When Danielle Gibbons from Chorley was told that she had a brain tumour, the diagnosis came as a complete shock.
The Liverpool Ladies goalkeeper initially visited the hospital because her ear had been ringing for several days and she thought that she had a rubber ball from a 3G pitch stuck inside.
However, after seeing several doctors and having an MRI scan, she found out that it was something much more serious – she had acoustic neuroma.
“I was absolutely fine until I’d left the hospital and it had time to sink in,” Gibbons said.
“At first I didn’t really take it in, but I think that was a combination of not fully understanding the type of tumour that it was and that I couldn’t believe what I’d been told.
“I was also concerned about how the tumour would impact on my playing career.”
Acoustic neuroma is a non-cancerous type of tumour and normally they don’t grow so the doctors didn’t take any action until a check-up a year later.
At an annual scan to assess the situation, the doctors found out that the tumour had been unexpectedly growing and would need to be taken out.

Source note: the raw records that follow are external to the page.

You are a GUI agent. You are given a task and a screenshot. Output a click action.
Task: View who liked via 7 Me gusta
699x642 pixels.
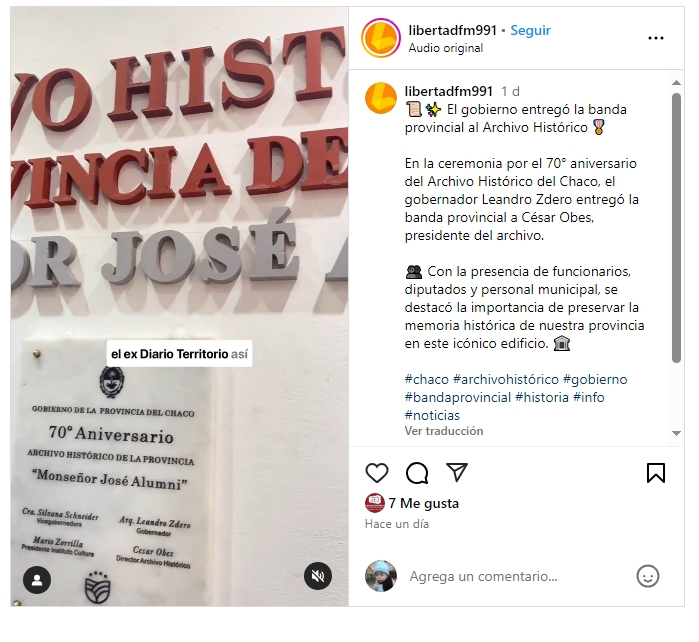[x=424, y=503]
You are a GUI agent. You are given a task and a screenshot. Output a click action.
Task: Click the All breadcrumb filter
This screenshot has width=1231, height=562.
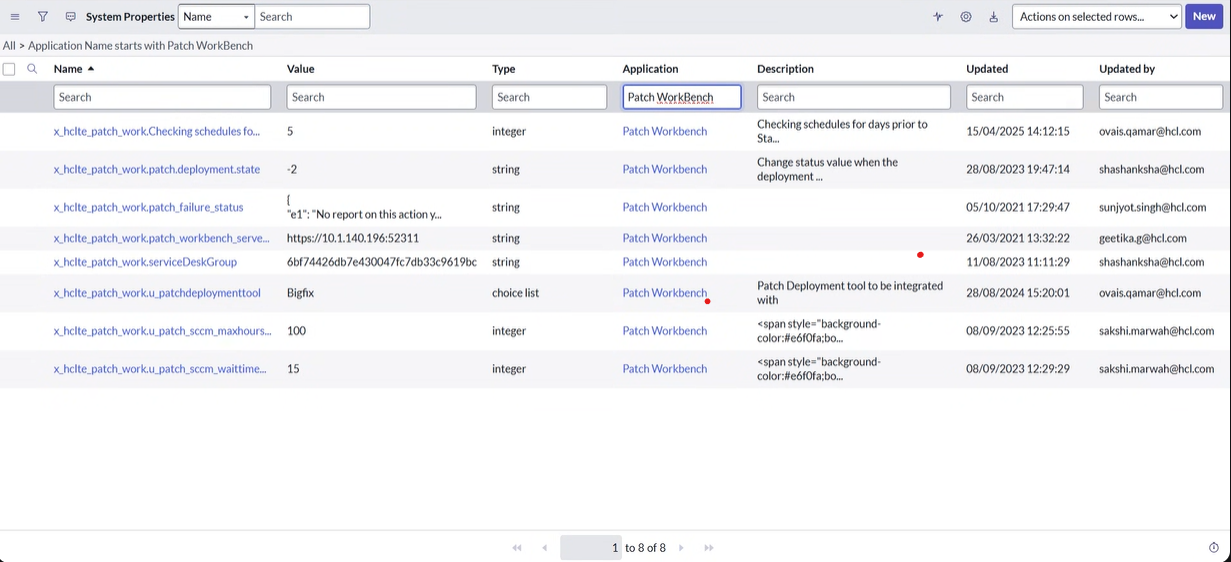click(x=9, y=46)
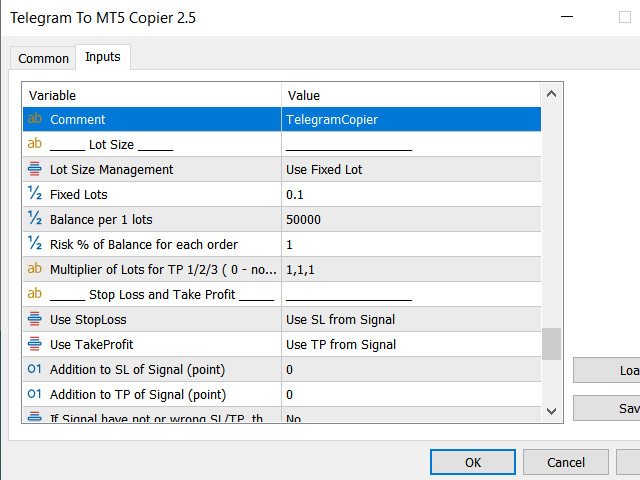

The 24-year-old was booked in for surgery in July, the peak of the women’s football season, which added to her worries.
“I was more anxious about the fact that the surgery would ruin my chances of making a comeback in the second half of the season. I was worried about my parents too, because they were stressed with the prospect of the operation,” the former Preston North End goalkeeper said.
“Telling my teammates was really difficult. Although I’d planned it out in my head, when it actually came to it I was shaking like a leaf and I had to leave the room and gather myself.

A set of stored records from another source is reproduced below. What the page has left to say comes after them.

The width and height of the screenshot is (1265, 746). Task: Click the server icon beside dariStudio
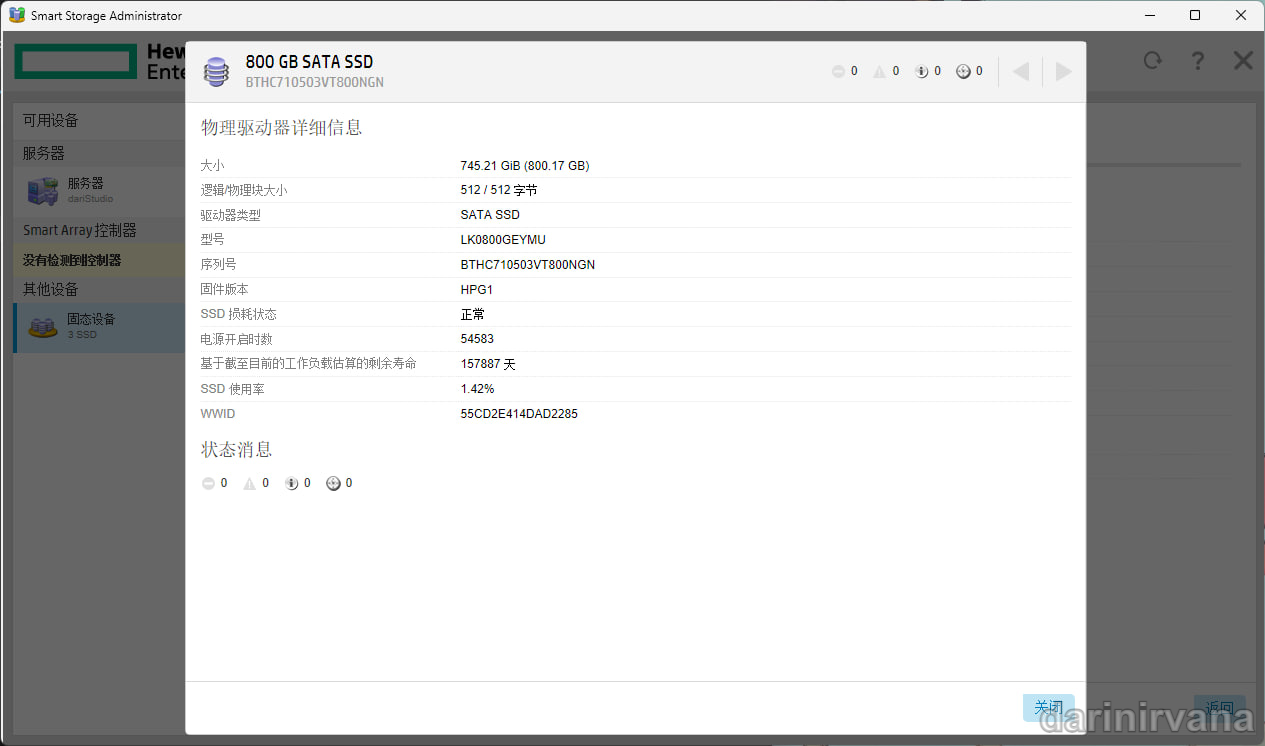pyautogui.click(x=41, y=190)
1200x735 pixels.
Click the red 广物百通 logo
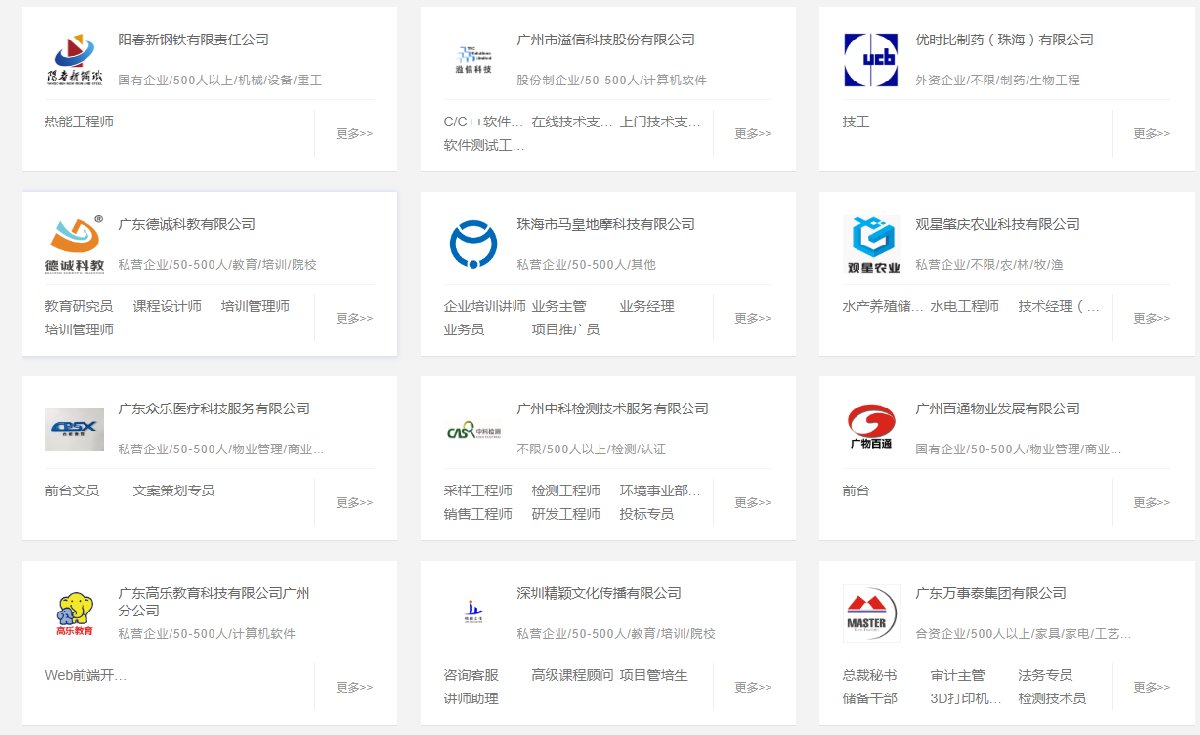pyautogui.click(x=869, y=424)
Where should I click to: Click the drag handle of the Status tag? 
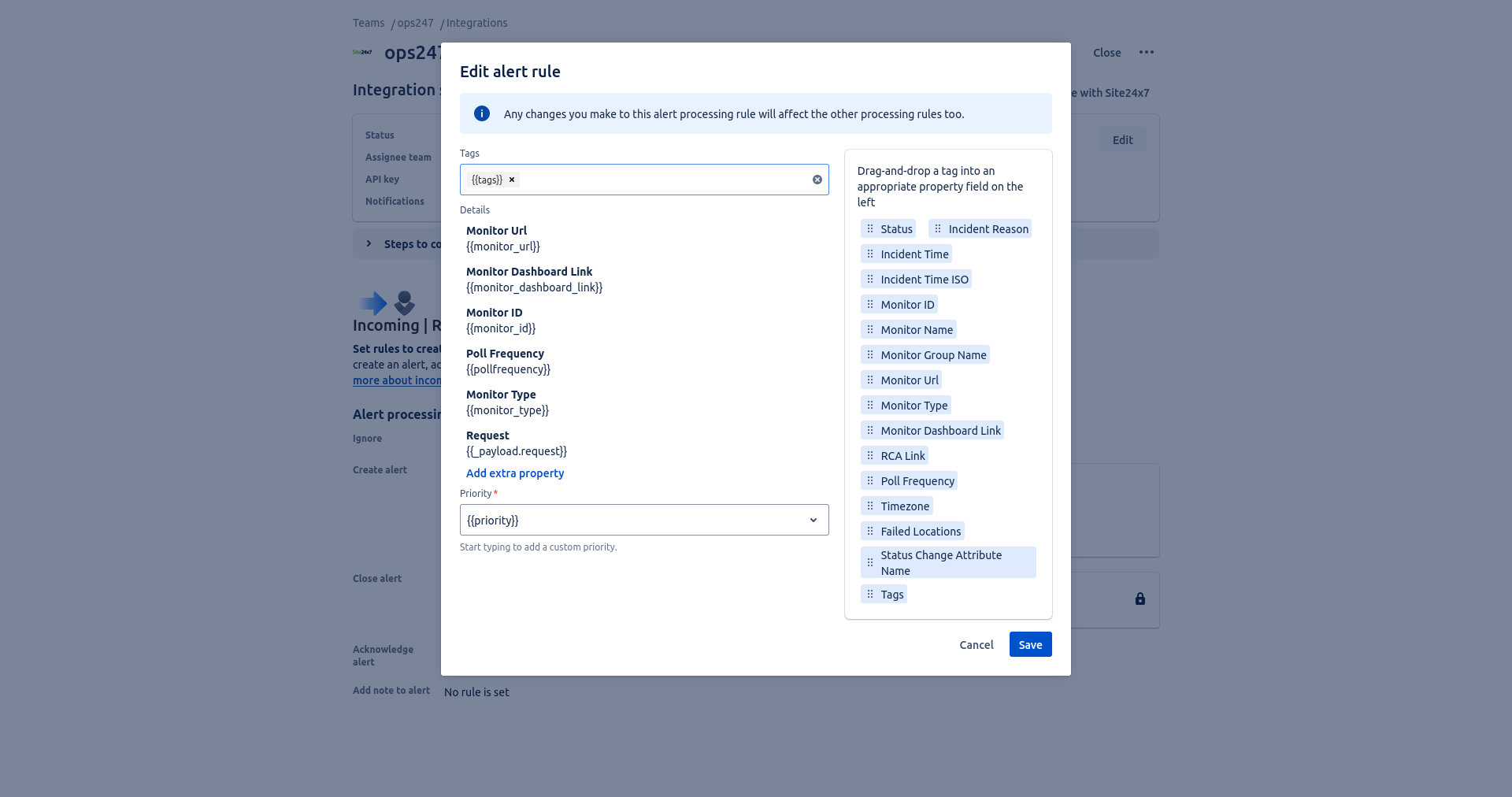(x=870, y=229)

“In the build-up to the surgery there were some moments where I’d break down and cry when the worry would build up.
“I was scared that I wouldn’t be able to play again or if Liverpool would want me afterwards.”
The 10-hour surgery left her permanently deaf in the left ear.
The shot-stopper had to spend a week in the recovery ward to regain her senses and was bed bound for the first three days.
“Monday, Tuesday and Wednesday all morphed into one blur and I didn’t know what happened on which day,” Gibbons reflected.
“Those initial days after the surgery were probably three of the worst days of my life but soon after that I started to improve a lot.”
“I made friends with two other patients and we instantly clicked because we were all in the same situation”
A week later, Gibbons had the 29 staples taken out of her head and she was discharged but was wheelchair bound.
Eight weeks after the surgery, Gibbons started to build up her fitness again and after three months away from the squad, she was back in full training with the Liverpool team.
“I can’t remember the exact first session I had because it was a gradual build up. One of the first things I did though was simply to walk around the pitch turning cones over at random intervals to build up my balance during movements,” she reflected.
“It was very laborious but it had to be done. I remember when I first did some goalkeeping though and I felt like a kid at Christmas. It felt like a milestone had been reached and I was proud to be back on the pitch.
“Football kept me motivated and gave me a focus for my recovery.
I always had something to aim for as the season ongoing at the time of the surgery and during my recovery.”
With the surgery behind her, things seemed to be on the up for Gibbons until disaster struck.
“I trained too hard to try and speed up my recovery but my body couldn’t cope,” she said.
“It was so frustrating because I had been waiting for so long but I learnt from it.”
Despite initially setting a target of being on the bench before the end of the season, in October she surpassed all expectations by starting in the WSL 1 match against Bristol Academy.
“I was shaking in the changing rooms before kick-off and I could feel the nerves building up inside of me,” she said.
“It was obviously a proud moment to play again after the surgery for both myself and my family, although looking back on it I wasn’t really fit to play.
“Nevertheless, I was glad that it happened because I’d set a goal of being in the squad again that season, and I was glad to be able to achieve it.”
Just three days after the Bristol game, Gibbons went on to make her Champions League debut against Brescia.
“Playing in the Champions League was a dream of mine growing up, so it was amazing to walk out to the anthem in front of a few thousand hostile Italian fans. That was definitely an experience that I’ll never forget.”
Despite being partially deaf, her football career is going from strength to strength and she recently signed a new contract at Liverpool in February.
“I’m pleased that it hasn’t affected my playing career, but at the same time I was determined that it wouldn’t,” she said.
“Playing for Liverpool Ladies is a massive honour. It’s a very special club to be a part of, and being a Liverpool fan myself, as well as my Dad and Uncle, it’s great to be a part of.”
In February the shot-stopper signed a contract extension at the club.
“I was delighted to be offered a new contract,” she said.
“It proved that all my worries that I had before the surgery about whether Liverpool would want me anymore were for nothing.”